----- RECORDS SHOWN
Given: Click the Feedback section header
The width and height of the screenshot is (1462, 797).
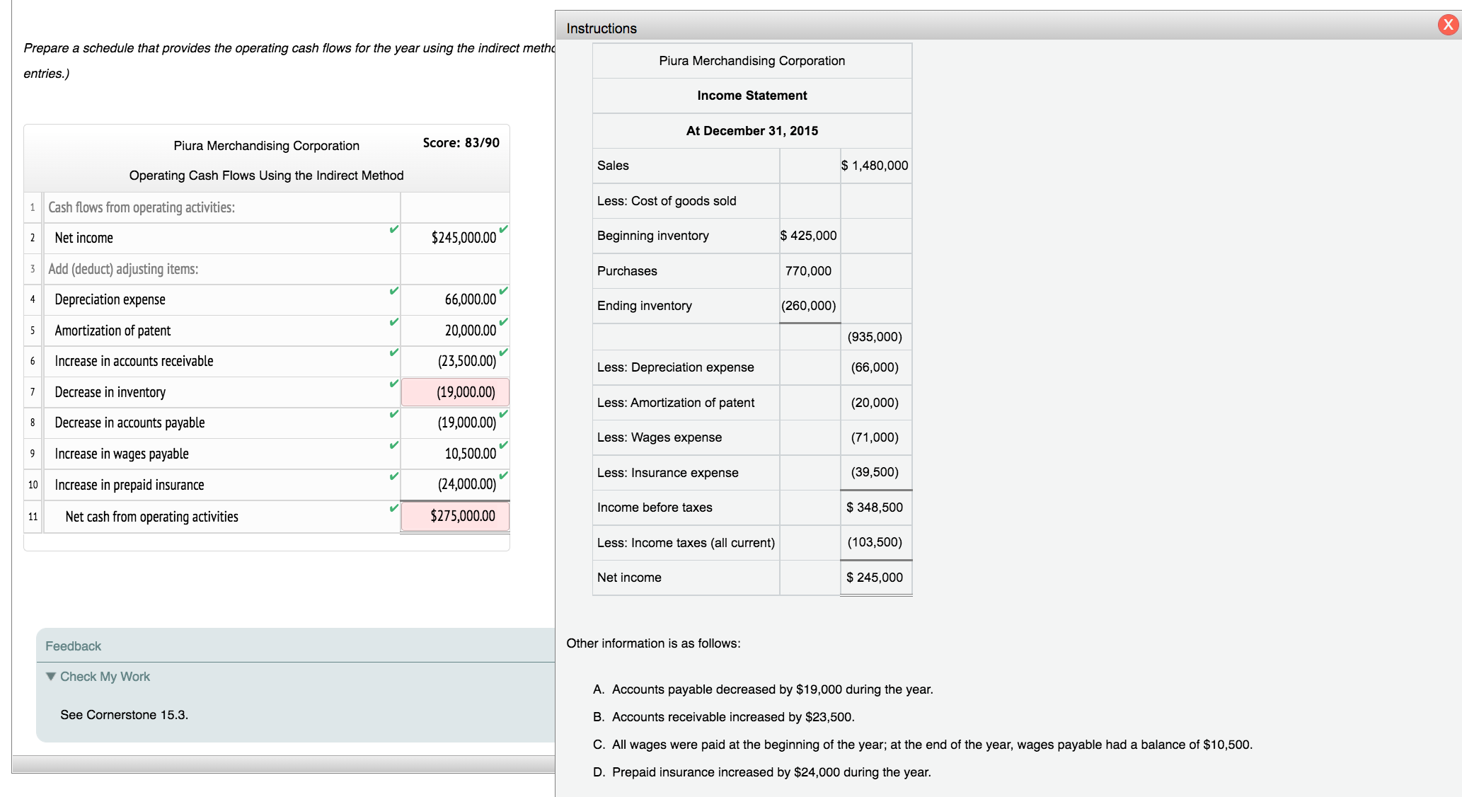Looking at the screenshot, I should (73, 645).
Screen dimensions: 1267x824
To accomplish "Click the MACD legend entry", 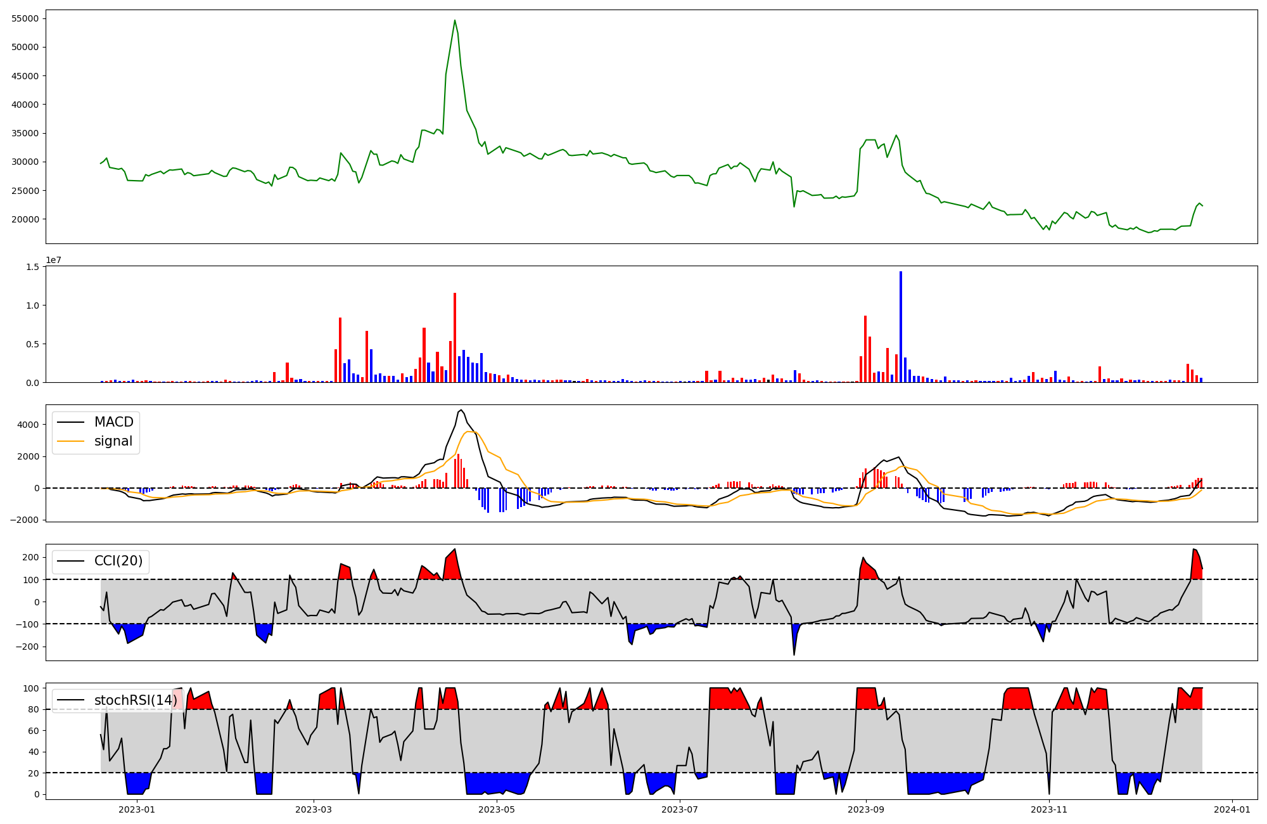I will pos(113,422).
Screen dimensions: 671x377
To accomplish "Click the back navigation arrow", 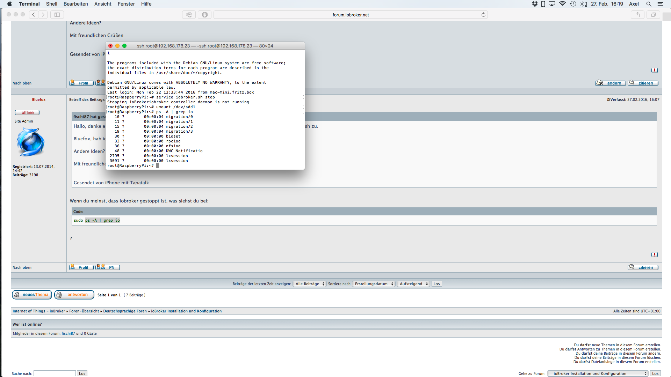I will 34,15.
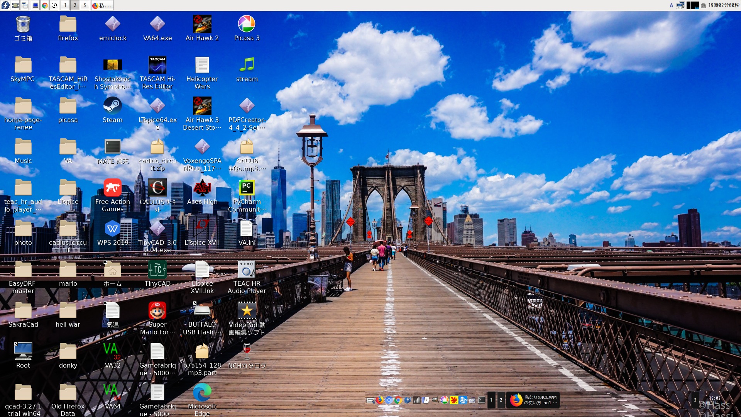
Task: Open the trash bin icon
Action: (23, 24)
----------
◆ **PROBLEM STATEMENT**: Would you show every line in the data above that contains the string "dimensions"?

◆ **RESULT FOR THIS EXERCISE**:
Screen dimensions: 1267x824
Screen dimensions: 671x377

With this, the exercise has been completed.